**Given entries:**
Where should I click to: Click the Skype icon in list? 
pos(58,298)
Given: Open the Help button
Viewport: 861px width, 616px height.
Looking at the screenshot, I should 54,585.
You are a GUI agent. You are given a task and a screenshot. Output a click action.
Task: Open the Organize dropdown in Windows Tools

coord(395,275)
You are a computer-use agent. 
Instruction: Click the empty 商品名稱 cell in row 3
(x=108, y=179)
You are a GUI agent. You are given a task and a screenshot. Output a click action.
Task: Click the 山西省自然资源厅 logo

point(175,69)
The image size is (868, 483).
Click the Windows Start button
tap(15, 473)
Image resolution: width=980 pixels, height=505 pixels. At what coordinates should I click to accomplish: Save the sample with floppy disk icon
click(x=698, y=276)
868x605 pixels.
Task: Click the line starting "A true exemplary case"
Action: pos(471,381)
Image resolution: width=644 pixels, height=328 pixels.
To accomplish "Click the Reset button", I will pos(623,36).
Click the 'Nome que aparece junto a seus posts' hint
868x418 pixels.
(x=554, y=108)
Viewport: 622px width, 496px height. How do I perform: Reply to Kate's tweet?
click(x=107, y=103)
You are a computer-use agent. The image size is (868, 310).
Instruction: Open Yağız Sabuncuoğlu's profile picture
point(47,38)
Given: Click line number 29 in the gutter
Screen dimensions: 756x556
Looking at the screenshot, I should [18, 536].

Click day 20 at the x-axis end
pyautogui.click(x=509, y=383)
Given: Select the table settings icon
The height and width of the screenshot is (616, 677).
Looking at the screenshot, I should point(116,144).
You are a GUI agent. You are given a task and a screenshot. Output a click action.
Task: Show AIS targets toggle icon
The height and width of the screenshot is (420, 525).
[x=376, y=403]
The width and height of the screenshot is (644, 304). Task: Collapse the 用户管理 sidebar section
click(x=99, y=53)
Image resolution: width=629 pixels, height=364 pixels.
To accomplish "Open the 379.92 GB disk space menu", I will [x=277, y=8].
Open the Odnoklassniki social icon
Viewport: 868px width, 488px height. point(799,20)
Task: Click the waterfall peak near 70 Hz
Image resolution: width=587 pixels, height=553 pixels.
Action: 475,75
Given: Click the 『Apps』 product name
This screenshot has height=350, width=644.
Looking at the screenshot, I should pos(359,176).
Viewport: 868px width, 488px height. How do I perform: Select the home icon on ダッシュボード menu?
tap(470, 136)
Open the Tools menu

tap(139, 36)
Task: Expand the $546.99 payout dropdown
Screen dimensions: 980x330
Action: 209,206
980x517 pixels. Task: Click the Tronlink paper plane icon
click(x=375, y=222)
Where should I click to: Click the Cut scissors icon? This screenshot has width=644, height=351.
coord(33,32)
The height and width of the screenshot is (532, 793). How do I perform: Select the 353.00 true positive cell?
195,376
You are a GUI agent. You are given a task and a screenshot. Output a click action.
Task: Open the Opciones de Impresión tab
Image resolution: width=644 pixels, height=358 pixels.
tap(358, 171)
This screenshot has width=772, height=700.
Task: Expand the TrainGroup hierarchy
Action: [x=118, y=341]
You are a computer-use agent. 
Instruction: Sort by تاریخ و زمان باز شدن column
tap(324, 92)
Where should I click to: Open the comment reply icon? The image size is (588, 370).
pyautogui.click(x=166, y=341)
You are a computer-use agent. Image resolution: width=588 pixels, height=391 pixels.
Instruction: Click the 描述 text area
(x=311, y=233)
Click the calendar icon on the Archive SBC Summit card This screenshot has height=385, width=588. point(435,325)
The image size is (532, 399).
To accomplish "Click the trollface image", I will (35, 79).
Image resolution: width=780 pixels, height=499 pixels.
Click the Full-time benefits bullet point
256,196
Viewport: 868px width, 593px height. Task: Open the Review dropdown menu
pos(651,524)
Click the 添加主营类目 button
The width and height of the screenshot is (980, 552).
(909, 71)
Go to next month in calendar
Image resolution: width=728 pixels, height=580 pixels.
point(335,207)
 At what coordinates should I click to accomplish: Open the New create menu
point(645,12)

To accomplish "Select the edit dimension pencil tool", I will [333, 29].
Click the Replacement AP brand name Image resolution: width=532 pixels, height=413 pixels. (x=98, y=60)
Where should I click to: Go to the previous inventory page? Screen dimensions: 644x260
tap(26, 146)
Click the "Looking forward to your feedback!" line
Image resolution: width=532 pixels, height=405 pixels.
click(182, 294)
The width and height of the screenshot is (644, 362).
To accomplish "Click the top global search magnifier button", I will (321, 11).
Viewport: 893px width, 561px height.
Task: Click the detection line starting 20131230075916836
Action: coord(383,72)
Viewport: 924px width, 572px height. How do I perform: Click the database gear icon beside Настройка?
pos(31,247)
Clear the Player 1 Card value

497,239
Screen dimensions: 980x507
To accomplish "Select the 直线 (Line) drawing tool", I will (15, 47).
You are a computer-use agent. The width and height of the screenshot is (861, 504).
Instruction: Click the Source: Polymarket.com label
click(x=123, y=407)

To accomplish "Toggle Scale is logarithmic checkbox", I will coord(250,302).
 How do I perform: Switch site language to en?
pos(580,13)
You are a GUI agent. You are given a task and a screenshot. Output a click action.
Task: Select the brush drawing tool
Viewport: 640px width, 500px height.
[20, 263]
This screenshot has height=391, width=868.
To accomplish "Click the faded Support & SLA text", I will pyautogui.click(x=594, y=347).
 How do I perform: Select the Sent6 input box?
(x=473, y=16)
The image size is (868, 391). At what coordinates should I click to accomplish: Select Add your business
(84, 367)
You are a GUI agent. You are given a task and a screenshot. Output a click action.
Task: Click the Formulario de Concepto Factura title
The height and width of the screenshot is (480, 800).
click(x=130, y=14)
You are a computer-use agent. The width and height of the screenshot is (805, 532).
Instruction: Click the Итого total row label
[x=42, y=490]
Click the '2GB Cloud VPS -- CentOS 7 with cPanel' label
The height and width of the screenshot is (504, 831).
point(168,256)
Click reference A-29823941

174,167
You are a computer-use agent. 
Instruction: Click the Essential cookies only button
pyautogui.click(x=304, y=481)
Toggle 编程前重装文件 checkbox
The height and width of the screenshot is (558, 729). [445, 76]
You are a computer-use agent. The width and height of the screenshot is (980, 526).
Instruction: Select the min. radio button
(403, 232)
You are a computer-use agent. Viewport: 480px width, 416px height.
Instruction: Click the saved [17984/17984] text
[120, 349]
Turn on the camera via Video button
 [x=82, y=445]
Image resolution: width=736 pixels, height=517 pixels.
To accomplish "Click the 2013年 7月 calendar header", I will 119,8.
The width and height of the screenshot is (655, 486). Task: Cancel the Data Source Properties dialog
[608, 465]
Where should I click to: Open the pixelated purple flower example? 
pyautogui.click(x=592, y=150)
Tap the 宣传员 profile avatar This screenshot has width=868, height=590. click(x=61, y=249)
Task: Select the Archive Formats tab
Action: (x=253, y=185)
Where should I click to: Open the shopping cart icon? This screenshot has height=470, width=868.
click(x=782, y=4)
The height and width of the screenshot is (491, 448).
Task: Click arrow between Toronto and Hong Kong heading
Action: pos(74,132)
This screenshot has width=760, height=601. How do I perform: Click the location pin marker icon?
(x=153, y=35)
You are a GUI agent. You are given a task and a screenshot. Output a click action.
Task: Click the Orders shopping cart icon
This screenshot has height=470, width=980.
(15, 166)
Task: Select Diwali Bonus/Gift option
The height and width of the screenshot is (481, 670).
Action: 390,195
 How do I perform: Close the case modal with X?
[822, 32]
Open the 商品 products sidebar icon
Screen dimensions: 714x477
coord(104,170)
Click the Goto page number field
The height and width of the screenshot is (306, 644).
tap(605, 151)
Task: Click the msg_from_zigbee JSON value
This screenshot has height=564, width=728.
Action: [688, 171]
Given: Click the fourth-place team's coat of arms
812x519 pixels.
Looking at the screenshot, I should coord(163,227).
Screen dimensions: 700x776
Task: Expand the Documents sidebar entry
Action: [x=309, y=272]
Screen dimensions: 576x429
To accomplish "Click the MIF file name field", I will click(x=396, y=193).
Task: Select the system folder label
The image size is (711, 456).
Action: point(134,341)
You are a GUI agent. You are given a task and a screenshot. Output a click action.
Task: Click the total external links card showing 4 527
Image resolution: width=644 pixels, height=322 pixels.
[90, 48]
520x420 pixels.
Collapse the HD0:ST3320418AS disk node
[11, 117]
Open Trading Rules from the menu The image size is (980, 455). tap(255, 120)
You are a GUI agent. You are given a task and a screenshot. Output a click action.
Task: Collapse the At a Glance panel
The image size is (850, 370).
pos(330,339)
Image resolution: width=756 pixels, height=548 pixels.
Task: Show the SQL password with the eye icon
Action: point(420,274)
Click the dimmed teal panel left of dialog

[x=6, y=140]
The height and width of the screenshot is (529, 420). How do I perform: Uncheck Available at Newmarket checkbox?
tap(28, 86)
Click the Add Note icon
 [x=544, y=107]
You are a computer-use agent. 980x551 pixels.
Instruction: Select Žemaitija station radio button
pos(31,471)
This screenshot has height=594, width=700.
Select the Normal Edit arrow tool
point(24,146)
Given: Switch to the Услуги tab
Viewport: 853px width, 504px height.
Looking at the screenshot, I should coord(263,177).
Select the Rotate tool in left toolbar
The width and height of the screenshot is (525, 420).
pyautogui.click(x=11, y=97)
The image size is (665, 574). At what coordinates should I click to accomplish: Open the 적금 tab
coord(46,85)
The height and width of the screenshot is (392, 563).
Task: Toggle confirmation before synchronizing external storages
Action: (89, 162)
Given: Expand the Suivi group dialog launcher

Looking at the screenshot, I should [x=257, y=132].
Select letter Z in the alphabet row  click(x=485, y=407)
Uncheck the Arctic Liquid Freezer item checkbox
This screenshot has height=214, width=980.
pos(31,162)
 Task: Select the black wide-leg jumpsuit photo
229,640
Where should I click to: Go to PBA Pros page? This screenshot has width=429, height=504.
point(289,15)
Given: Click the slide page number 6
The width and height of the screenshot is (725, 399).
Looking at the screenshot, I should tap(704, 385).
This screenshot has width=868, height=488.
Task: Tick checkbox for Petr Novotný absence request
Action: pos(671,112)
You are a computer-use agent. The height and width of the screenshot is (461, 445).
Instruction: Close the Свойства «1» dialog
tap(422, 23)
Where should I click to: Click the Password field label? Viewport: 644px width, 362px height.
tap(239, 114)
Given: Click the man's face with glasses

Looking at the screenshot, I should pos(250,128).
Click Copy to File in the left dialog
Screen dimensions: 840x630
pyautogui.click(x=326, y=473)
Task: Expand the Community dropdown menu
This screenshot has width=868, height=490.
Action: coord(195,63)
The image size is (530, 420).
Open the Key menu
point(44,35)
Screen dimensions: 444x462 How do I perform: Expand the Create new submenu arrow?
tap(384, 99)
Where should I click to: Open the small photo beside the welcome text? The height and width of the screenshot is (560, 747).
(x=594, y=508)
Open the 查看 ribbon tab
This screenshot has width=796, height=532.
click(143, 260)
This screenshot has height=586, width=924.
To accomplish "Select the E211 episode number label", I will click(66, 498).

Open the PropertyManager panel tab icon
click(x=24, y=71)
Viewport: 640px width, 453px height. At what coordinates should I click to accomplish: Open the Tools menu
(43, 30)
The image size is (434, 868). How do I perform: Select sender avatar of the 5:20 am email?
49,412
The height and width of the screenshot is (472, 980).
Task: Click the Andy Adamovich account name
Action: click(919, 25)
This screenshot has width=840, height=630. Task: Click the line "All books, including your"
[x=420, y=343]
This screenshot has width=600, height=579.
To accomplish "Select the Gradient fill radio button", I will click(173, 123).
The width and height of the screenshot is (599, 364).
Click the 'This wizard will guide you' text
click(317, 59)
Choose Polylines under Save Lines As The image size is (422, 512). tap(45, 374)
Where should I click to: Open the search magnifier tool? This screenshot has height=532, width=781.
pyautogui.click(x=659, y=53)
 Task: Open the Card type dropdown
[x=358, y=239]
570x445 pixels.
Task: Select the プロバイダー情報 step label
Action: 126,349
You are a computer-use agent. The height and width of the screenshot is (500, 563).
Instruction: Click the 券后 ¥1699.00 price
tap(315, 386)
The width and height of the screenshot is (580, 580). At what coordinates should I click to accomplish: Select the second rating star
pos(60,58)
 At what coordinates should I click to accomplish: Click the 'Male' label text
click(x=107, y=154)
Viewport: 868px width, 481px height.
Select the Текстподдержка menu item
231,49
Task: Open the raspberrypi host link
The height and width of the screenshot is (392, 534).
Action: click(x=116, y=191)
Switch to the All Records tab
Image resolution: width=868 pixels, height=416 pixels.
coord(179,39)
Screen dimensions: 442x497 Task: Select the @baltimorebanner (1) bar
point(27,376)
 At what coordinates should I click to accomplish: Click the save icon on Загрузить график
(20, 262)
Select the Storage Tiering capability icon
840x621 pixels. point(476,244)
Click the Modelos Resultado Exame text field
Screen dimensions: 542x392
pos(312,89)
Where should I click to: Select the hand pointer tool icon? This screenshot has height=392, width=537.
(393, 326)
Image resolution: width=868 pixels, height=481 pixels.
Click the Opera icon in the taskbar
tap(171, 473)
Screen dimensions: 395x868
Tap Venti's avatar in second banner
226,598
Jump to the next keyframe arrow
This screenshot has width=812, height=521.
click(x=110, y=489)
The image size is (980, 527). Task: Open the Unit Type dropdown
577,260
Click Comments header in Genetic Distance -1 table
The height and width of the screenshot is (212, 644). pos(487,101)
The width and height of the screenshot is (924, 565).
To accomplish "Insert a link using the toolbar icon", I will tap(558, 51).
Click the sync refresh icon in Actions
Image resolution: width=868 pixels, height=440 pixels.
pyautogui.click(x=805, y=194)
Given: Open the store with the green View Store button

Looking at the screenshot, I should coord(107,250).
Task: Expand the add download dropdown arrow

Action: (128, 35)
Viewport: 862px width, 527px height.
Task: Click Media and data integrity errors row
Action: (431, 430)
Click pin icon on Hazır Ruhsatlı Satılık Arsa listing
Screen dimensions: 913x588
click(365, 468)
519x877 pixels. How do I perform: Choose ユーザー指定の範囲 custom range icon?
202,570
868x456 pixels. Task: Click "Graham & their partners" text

**Prompt:**
Whenever the string "computer" turns up in a line above, copy that line out.

**Expected answer:**
You are a computer-use agent. 
You are a computer-use agent. The image size is (868, 310).
You are a computer-use agent. 
You are a computer-use agent. Image resolution: width=588 pixels, height=391 pixels.
You are a computer-use agent. The width and height of the screenshot is (861, 504).
You are a computer-use agent. The width and height of the screenshot is (805, 532).
You are a computer-use agent. 
You are a computer-use agent. The width and height of the screenshot is (980, 526).
You are a computer-use agent. Viewport: 480px width, 416px height.
You are a computer-use agent. 980x551 pixels.
You are a computer-use agent. The height and width of the screenshot is (461, 445).
You are a computer-use agent. The height and width of the screenshot is (500, 563).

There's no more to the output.